The definition in this article agrees with, among others, the one of Fano and Racah and Brink and Satchler.

==Examples==
There are many types of multipole moments, since there are many types of potentials and many ways of approximating a potential by a series expansion, depending on the coordinates and the symmetry of the charge distribution. The most common expansions include:

- Axial multipole moments of a 1/R potential;
- Spherical multipole moments of a 1/R potential; and
- Cylindrical multipole moments of a ln R potential

Examples of 1/R potentials include the electric potential, the magnetic potential and the gravitational potential of point sources. An example of a ln R potential is the electric potential of an infinite line charge.

==General mathematical properties==
Multipole moments in mathematics and mathematical physics form an orthogonal basis for the decomposition of a function, based on the response of a field to point sources that are brought infinitely close to each other. These can be thought of as arranged in various geometrical shapes, or, in the sense of distribution theory, as directional derivatives.

● **Work instructions**:
1/ Answer these from the multipole moments text:
(a) What kind of potential are cylindrical multipole moments used for?
(b) What example of that kind of potential does the text give?
(c) What do multipole moments form in mathematics and mathematical physics?
2/ Does the multipole moments text support each statement? Give yes or no, and quote the words that decide it.
(a) The gravitational potential of point sources is an example of a 1/R potential.
(b) Spherical multipole moments are listed as an expansion of a ln R potential.
(c) The article's definition matches the one given by Brink and Satchler.
3/ Carry the multipole moments text forward, picking up after its final sentence.

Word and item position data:
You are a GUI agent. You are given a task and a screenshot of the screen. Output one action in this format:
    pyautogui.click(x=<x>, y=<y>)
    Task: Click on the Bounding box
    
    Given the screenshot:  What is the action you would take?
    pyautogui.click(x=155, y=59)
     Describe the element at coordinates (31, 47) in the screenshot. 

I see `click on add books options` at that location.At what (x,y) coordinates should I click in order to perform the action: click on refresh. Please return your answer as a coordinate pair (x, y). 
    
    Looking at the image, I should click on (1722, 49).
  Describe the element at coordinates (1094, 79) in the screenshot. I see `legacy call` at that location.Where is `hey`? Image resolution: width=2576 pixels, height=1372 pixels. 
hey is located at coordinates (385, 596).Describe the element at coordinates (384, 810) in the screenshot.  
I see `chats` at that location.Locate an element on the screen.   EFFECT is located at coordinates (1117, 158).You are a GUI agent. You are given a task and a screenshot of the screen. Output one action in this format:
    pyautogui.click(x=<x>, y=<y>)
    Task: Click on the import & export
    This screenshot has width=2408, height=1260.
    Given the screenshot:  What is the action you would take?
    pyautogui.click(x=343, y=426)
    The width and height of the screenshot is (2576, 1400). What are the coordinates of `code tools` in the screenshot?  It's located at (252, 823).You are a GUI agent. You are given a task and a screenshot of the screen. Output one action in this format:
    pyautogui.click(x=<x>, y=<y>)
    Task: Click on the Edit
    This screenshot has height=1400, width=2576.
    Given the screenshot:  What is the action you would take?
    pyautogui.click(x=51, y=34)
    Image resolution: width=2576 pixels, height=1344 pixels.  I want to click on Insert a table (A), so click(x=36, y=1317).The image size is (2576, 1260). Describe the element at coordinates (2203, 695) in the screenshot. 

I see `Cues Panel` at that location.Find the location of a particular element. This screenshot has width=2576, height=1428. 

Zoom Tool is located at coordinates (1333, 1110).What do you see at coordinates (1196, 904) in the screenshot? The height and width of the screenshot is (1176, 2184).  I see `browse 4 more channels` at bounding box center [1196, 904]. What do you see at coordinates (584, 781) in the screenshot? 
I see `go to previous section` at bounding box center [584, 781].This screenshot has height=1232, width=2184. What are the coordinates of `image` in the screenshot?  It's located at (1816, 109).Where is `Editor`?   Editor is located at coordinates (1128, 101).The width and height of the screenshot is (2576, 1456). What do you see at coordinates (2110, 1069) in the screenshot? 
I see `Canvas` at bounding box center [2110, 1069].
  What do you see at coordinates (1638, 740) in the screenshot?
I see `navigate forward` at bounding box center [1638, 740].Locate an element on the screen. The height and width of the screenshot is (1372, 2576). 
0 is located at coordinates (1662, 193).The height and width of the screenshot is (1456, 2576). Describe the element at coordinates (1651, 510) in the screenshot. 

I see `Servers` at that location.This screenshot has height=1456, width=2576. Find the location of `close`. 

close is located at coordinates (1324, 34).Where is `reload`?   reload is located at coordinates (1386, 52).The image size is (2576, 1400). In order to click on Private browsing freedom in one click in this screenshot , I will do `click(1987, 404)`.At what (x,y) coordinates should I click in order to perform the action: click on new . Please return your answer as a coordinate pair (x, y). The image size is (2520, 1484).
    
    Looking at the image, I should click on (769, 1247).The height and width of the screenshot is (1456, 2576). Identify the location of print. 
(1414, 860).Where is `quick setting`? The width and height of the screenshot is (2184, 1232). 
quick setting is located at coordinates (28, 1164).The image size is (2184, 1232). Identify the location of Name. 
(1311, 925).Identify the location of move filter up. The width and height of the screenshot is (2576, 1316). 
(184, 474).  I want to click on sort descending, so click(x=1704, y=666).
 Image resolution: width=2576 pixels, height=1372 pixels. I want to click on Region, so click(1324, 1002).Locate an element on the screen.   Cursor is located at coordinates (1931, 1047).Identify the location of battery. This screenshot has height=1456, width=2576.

● **Answers provided**:
1/
(a) A ln R potential.
(b) The electric potential of an infinite line charge.
(c) An orthogonal basis for the decomposition of a function.

2/
(a) Yes: "Examples of 1/R potentials include the electric potential, the magnetic potential and the gravitational potential of point sources."
(b) No: "Spherical multipole moments of a 1/R potential"
(c) Yes: "The definition in this article agrees with, among others, the one of Fano and Racah and Brink and Satchler."

3/
Multipole expansions are related to the underlying rotational symmetry of the physical laws and their associated differential equations. Even though the source terms (such as the masses, charges, or currents) may not be symmetrical, one can expand them in terms of irreducible representations of the rotational symmetry group, which leads to spherical harmonics and related sets of orthogonal functions. One uses the technique of separation of variables to extract the corresponding solutions for the radial dependencies.

In practice, many fields can be well approximated with a finite number of multipole moments (although an infinite number may be required to reconstruct a field exactly). A typical application is to approximate the field of a localized charge distribution by its monopole and dipole terms. Problems solved once for a given order of multipole moment may be linearly combined to create a final approximate solution for a given source.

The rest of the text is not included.